See that the MD5 field is clearly marked as binary data (briefly mentioned in Table 5.6) with the subtype and raw payload. Keep in mind that MongoDB sorts BinData first by the length or size of the data, second by the BSON one-byte subtype, and last by the data, performing a byte-by-byte comparison.

C.2. GridFS

GridFS is a convention for storing files of arbitrary size in MongoDB. The GridFS specification is implemented by all the official drivers and by MongoDB’s mongofiles tool, ensuring consistent access across platforms. GridFS is useful for storing large binary objects in the database. It’s frequently fast enough to serve these objects as well, and the storage method is conducive to streaming.

The term GridFS may lead to confusion, so two clarifications are worth making right off the bat. The first is that GridFS isn’t an intrinsic feature of MongoDB. As mentioned, it’s a convention that all the official drivers (and some tools) use to manage large binary objects in the database. Second, it’s important to clarify that GridFS doesn’t have the rich semantics of bona fide filesystems. For instance, there’s no protocol for locking and concurrency, and this limits the GridFS interface to simple put, get, and delete operations. This means that if you want to update a file, you need to delete it and then put the new version.

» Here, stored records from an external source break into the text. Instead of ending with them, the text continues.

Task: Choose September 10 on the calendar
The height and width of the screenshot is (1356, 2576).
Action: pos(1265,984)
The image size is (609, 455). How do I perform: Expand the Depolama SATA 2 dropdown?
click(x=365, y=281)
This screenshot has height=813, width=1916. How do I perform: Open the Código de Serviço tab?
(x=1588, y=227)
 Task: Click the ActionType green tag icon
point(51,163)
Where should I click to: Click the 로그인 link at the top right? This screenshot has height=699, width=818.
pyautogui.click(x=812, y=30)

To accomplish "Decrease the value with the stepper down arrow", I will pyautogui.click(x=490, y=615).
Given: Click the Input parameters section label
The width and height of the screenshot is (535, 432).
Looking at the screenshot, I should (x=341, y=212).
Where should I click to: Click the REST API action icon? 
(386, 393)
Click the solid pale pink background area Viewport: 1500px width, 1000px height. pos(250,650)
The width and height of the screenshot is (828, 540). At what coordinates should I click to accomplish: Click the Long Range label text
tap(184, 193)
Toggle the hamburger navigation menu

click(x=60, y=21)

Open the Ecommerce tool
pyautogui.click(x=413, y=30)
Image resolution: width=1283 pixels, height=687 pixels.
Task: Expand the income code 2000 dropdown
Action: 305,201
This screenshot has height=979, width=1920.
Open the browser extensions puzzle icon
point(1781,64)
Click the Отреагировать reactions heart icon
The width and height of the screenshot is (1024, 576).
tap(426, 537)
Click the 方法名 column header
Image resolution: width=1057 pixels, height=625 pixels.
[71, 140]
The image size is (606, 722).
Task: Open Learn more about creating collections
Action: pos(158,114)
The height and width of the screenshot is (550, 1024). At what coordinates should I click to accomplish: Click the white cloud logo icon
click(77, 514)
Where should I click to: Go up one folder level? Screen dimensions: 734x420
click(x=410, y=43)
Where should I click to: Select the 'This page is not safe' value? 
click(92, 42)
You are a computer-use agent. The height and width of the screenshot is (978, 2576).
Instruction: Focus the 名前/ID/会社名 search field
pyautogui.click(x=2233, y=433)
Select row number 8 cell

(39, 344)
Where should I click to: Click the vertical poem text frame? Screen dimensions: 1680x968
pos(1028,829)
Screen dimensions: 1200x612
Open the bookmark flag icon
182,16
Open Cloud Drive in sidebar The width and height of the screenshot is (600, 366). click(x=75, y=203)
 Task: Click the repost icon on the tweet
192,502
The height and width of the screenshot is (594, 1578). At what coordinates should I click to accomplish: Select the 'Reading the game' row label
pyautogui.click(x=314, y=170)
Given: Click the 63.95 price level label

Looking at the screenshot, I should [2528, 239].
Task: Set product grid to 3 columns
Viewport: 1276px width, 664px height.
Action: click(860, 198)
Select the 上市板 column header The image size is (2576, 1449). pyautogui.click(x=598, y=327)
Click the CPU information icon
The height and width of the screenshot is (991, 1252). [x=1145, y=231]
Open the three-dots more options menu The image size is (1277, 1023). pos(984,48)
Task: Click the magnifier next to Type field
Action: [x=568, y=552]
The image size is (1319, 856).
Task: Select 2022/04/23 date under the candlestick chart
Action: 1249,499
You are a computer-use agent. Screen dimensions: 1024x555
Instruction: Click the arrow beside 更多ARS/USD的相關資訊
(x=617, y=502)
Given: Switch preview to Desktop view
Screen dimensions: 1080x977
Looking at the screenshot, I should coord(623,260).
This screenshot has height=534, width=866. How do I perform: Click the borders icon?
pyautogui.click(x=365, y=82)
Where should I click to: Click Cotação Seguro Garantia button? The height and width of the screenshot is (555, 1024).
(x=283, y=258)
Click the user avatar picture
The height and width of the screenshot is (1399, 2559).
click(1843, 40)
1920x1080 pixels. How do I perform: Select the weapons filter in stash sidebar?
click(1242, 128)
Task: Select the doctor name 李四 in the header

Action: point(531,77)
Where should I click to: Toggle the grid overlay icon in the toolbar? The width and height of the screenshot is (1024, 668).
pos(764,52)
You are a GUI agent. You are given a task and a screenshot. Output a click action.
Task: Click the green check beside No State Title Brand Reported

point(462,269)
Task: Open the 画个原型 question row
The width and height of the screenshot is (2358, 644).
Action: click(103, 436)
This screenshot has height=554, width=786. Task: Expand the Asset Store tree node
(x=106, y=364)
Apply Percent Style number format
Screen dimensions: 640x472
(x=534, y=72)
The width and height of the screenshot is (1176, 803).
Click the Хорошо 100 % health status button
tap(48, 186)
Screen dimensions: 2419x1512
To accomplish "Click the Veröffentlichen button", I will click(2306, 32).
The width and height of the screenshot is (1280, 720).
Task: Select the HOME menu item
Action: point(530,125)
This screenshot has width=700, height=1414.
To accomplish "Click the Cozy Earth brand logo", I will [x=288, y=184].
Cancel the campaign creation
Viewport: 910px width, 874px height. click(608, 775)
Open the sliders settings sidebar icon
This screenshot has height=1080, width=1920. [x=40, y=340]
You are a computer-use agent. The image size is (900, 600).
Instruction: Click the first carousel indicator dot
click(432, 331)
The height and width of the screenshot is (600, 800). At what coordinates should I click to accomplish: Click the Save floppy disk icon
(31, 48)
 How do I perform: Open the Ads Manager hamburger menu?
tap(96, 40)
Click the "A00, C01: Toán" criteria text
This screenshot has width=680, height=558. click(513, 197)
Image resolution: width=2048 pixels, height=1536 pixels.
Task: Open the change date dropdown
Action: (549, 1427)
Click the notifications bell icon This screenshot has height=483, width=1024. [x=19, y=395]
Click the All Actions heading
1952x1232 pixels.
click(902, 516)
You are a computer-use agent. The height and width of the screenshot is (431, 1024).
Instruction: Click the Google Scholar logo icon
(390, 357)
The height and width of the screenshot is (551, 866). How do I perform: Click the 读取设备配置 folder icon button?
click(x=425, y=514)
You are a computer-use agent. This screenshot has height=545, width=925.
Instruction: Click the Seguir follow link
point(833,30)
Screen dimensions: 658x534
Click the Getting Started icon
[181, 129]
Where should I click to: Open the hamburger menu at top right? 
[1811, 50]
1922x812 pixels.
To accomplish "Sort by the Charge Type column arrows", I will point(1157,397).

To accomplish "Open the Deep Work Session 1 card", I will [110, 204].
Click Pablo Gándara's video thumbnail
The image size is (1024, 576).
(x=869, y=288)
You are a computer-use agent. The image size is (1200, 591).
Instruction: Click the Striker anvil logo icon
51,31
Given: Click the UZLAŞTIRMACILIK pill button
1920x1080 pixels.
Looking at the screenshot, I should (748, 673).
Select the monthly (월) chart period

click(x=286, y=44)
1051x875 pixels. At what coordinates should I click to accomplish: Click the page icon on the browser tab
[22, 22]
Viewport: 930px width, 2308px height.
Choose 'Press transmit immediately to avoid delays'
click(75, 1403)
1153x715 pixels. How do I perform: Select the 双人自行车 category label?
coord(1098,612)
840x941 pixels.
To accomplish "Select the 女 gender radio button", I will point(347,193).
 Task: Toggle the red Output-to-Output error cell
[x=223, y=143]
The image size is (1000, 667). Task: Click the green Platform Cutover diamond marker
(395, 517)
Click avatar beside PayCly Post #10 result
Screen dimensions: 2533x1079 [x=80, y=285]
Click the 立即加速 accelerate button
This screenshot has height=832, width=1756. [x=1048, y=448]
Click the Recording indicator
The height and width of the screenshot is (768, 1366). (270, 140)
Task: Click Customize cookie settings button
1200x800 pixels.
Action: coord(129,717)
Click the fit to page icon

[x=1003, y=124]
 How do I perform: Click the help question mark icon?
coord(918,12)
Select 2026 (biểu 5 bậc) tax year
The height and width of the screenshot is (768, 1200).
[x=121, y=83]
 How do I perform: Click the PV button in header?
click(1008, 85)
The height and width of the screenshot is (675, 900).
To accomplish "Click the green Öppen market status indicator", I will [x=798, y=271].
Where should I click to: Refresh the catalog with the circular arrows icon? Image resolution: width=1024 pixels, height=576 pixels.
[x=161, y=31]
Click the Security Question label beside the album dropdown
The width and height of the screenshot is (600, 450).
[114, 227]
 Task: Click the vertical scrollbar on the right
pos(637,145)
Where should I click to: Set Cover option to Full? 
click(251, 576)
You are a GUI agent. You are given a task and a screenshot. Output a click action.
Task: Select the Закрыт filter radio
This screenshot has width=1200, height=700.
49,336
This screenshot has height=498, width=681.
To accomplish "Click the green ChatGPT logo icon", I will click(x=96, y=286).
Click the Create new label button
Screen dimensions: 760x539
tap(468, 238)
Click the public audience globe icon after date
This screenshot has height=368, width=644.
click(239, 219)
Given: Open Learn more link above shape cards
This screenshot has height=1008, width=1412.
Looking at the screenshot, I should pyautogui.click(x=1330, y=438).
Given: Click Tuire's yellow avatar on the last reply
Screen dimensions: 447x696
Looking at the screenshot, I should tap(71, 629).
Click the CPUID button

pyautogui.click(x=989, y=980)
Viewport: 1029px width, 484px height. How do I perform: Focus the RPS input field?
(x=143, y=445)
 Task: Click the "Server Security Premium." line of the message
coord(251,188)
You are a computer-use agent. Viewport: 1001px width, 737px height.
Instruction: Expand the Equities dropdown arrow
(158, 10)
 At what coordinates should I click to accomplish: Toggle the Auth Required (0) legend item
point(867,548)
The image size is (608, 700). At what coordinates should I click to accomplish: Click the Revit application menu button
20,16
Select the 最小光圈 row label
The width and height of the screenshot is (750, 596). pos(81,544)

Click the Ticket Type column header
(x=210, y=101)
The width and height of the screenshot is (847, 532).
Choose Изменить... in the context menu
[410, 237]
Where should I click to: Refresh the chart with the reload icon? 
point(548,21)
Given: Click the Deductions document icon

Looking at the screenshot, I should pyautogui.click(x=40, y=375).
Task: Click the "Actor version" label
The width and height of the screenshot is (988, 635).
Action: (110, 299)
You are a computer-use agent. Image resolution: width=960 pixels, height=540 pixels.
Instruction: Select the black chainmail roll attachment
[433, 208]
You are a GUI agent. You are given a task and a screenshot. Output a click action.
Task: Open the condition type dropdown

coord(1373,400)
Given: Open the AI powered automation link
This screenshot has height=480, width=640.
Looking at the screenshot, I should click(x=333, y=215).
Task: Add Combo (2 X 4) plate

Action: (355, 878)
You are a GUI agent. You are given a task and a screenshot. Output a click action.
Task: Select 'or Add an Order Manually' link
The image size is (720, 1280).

GridFS works by dividing a large file into small, 255 KB chunks and then storing each chunk as a separate document—versions prior to MongoDB v2.4.10 use 256 KB chunks. By default, these chunks are stored in a collection called fs.chunks. Once the chunks are written, the file’s metadata is stored in a single document in another collection called fs.files. Figure C.1 contains a simplistic illustration of this process applied to a theoretical 1 MB file called canyon.jpg. Note that the use of the term chunks in the context of GridFS isn’t related to the use of the term chunks in the context of sharding.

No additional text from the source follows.